Ms. Kara Armellino/ Instructional Paraprofessional 

The connection between art and science has always inspired me.  Artists and scientists share a similar curiosity of the world and approach their subjects with the same open mind.  Artists were inventing, dissecting and theorizing alongside scientists for as long as art was being created.  The Greek sculptors perfected their understanding and portrayal of human anatomy while DaVinci created fantastical inventions and anatomical illustrations that are still used today.  Artists have always been some of the world’s best observers and one recurring subject that has consistently fascinated artists is the sky.  While some artists captured scientifically accurate portrayals of the world intentionally, one artist, during a turbulent time in his life, was able to accurately “represent one of the most supremely difficult concepts nature has ever brought before mankind.”  This particular artist’s name, because of his masterpiece, has become synonymous with the subject of the night sky.  This artist is Vincent Van Gogh and his masterpiece that “shed light on the concept of turbulent flow in fluid dynamics” is the beloved painting Starry Night.

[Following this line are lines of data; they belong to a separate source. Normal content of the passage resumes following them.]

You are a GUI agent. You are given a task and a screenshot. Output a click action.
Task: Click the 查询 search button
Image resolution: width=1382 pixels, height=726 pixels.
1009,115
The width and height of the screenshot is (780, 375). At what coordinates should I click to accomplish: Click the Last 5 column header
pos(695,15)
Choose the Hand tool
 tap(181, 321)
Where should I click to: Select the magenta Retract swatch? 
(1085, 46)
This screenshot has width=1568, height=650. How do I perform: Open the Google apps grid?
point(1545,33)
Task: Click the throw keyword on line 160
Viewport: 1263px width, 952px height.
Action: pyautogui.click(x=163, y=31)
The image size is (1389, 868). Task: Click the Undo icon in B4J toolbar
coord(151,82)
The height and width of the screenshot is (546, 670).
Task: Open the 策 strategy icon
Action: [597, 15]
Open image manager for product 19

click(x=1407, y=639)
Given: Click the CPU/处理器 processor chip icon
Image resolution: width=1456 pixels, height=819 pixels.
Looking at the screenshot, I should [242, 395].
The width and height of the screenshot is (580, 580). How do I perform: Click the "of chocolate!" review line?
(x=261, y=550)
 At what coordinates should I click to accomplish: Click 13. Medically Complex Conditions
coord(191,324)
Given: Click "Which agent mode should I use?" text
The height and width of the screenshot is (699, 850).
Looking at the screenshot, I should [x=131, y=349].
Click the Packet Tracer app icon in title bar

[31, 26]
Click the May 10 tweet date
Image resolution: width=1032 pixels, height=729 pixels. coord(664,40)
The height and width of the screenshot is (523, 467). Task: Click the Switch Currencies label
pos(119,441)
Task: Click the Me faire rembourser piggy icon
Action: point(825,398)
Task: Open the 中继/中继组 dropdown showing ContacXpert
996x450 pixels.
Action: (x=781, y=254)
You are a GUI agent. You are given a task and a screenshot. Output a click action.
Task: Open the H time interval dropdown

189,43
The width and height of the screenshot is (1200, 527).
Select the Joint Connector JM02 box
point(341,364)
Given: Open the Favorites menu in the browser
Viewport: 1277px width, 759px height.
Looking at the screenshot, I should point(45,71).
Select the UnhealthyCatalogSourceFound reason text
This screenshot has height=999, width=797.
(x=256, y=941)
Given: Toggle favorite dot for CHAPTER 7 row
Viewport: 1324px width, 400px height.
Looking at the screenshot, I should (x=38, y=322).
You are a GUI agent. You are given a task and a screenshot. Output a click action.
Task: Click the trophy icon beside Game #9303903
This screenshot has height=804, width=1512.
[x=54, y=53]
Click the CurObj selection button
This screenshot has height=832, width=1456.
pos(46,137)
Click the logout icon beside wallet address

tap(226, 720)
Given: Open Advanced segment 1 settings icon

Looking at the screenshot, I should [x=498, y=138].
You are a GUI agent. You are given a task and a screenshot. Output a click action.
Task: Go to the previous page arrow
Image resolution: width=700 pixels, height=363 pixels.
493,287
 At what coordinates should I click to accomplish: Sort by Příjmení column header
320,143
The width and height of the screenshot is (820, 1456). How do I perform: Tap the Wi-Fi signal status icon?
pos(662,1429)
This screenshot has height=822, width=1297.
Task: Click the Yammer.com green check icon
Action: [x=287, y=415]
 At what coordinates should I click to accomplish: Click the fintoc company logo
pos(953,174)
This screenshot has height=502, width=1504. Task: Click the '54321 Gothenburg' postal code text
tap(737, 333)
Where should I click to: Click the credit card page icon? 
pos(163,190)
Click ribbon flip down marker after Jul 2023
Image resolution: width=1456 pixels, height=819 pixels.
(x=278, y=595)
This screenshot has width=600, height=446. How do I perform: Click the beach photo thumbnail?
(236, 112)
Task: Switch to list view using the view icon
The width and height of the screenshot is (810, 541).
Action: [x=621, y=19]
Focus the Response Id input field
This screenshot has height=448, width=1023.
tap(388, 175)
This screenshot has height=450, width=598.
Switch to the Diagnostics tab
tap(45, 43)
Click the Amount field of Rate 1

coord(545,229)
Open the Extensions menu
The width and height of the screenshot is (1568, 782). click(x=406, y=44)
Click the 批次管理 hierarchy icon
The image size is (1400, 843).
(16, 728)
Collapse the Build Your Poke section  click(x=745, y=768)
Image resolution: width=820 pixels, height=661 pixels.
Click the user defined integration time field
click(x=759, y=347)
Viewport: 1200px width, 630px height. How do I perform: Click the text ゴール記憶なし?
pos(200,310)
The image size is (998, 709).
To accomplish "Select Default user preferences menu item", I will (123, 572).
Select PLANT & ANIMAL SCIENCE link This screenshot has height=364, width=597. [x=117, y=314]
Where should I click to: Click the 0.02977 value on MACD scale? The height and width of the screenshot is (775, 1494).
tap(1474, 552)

In our Art History class, students created their own paintings based on Van Gogh’s starry masterwork.  It is a painting they had all seen before but never saw for it’s true achievement. To give them inspiration and a new perspective on a familiar work, students were shown a video about the scientific accuracy of Starry Night.  It speaks about how “at the peak of his lifelong struggle with mental illness, he created the legendary painting while staying at the mental asylum into which he had voluntarily checked himself into after mutilating his own ear.”  Those familiar swirls and stars or “eddies” in Starry Night are showing a previously unsolved problem in physics: turbulent flow. This concept of “big eddies transferring their energy to smaller eddies” is what students were asked to capture in their paintings.

Artists don’t fit into any particular box and are some of the most versatile and resilient types people.  Van Gogh is a perfect example of how someone could take a difficult time and translate pain into beauty.  Even while experiencing personal strife, Van Gogh was still able to be so attentive to the world around him that he was able to unknowingly depict one of the most difficult concepts in science.  By introducing students to Van Gogh’s personal history and what he was able to achieve despite his mental struggles, students were able to see one of the most familiar works of art from a new perspective and with a greater appreciation.